# Dvd Winco, no Gira disco



## rastone1993 (May 22, 2010)

Hola amigos de FdE, estuve buscando mucho respuestas por esta comunidad i no las encontre, por eso decidi crear mi propia pregunta. 

Tengo un Dvd Winco, generico, y efectivamente, no gira el disco, y me da el mensaje 
NO DISC. 

lo curioso es que cuando la bandeja carga el disco, y pongo Play, el disco da un cuarto de giro, y se detiene... 
Sigue en LOAD hasta que me da el mensaje de NO DISC 

A que se puede deber la falla?


----------



## lubeck (May 22, 2010)

posibles problemas
El lector laser esta sucio o no sirve..... solucion limpiar /cambiar la cabeza
el disco esta muy rayado o no sirve.... solucion cambiar disco....
el motor no sirve o esta sucio.... solucion cambiarlo/limpiarlo...
otra posible solucion y en buen plan es que si vale la pena mandarlo reparar mandalo con un especialista o compra otro equipo...
saludos...


----------



## rastone1993 (May 22, 2010)

lubeck dijo:


> posibles problemas
> El lector laser esta sucio o no sirve..... solucion limpiar /cambiar la cabeza
> el disco esta muy rayado o no sirve.... solucion cambiar disco....
> el motor no sirve.... solucion cambiarlo...
> ...


lo del disco lo descarto, porque se demasiado bien cuando un disco sirve o no,
 ¿tiene que ver que el laser este defectuoso a que no gire el disco?
si es asi lo limpio, pero tenia entendido que xq mas que este sucio el laser, el disco debería girar.


----------



## lubeck (May 22, 2010)

Yo pienso que es el lector, casi seguro esta sucio y no detecta el disco.... porque he observado que primero se "ajusta la cabeza" y despues empieza a girar....
saludos...


----------



## rastone1993 (May 22, 2010)

Gracias, valoro tu tiempo. 
lo probaré limpiar y después te cuento.
muchas gracias


----------



## lubeck (May 22, 2010)

Yo para limpiar las cabezas de mis aparatos, uso alcohol y aire comprimido a baja presion, no se si sea el metodo correcto pero me ha dado resultado....
saludos...


----------



## rastone1993 (May 22, 2010)

Bueno, les cuento mi progreso:
investigando encontré uno de los terminales de la cinta que conecta el láser a la placa lógica, y uno de sus pines está dañado.

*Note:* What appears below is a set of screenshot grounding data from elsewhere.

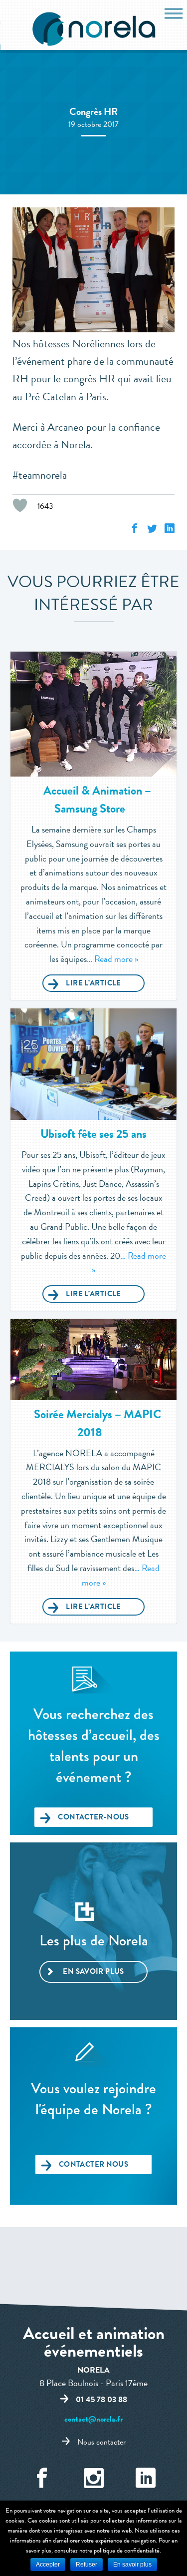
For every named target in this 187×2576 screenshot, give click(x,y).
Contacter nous (93, 2164)
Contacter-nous (93, 1816)
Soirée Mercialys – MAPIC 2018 (97, 1423)
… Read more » (112, 958)
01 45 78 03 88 (101, 2400)
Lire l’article (93, 982)
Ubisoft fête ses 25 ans (93, 1134)
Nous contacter (101, 2442)
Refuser (86, 2564)
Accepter (48, 2564)
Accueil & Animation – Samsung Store (97, 800)
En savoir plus (93, 1971)
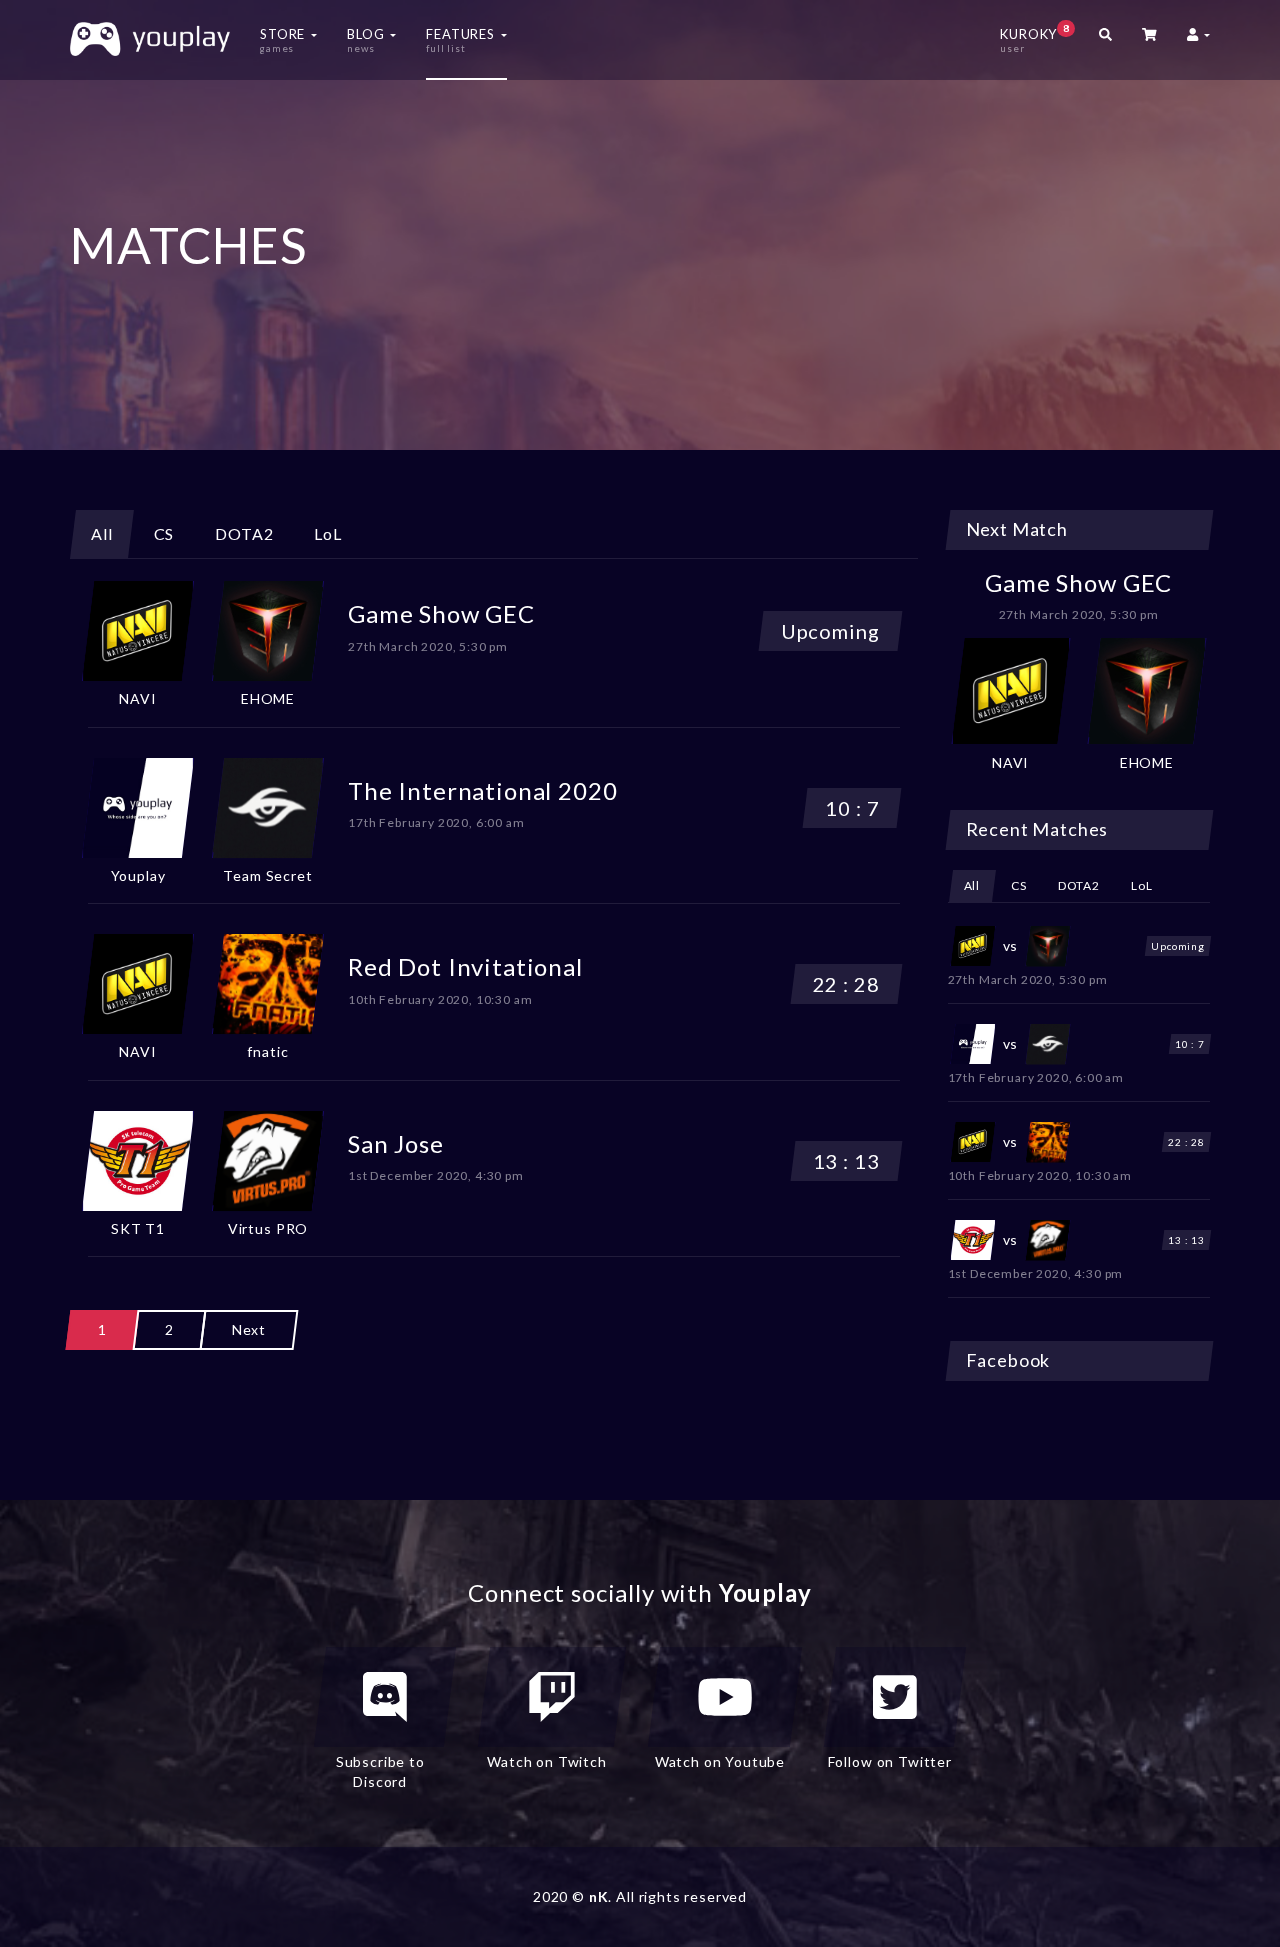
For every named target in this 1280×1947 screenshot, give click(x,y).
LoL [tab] (328, 533)
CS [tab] (164, 533)
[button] (1149, 40)
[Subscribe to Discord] (385, 1697)
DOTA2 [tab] (244, 533)
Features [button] (462, 40)
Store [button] (284, 40)
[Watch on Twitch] (552, 1697)
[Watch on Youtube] (725, 1697)
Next (249, 1329)
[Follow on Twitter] (895, 1697)
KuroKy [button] (1034, 38)
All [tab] (102, 533)
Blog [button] (367, 40)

es una amw 20798 de 24 pines
Tengo pensado reemplazarla, pero es fácil conseguirla?
soy de Morón, Buenos Aires.


----------



## lubeck (May 22, 2010)

No se en argentina... 
pero aca en mi pueblo no es muy dificil consegir los flex o cable flat aunque a veces un poquitin caros...
en una ocasión no encontraba el de las vías exactas y compre el mas semejante y le recorte los que sobraban y funciono a la perfección...
espero te sirva el tip...

saludos....


----------



## el-rey-julien (May 22, 2010)

el flex si se consigue ,primero ,,bueno ya lo desarmaste ,cuando no gira(o gira i no lee la TOC) primero pasale un cotonete seco por el lente ,seguro que esta sucio,el flex es dificil que se rompa,
lo mas problable es que tengas que reemplasar el laser ,unos 90  pesos cuesta(90 si es dvd si es solo vdc es mas economico) y el flex entre 25 y 50 pesos ,
suerte

pd
yo les recorto unos milimetros y lo raspo para pelarlo ,ocupo el mismo flex ,pero siempre que tube que aser eso fue porque ''manitos'' toquetearon el dvd y lo estropearon peor
OJO CON CAMBIAR O UNDIR EL SOPORTE DONDE SE APOYA EL DISCO


----------



## rastone1993 (Jun 7, 2010)

muchas gracias  atodos, les comento como lo pude reparar.
los contactos del flex que conectan la placa lógica con el laser estaban destruidos...
creo que ahi hubieron manos ajenas...

asique me fui hasta Mendoza 106, moron, i consegui el flex, 7 pesos por si preguntan,

i quedo como nuevo.

gracias a todos


----------



## lubeck (Jun 7, 2010)

Enhorabuena.... 

y gracias por postear tu solucion....

saludos y suerte


----------



## rastone1993 (Jun 7, 2010)

de nada, nuevamente muchas gracias a todos ustedes


----------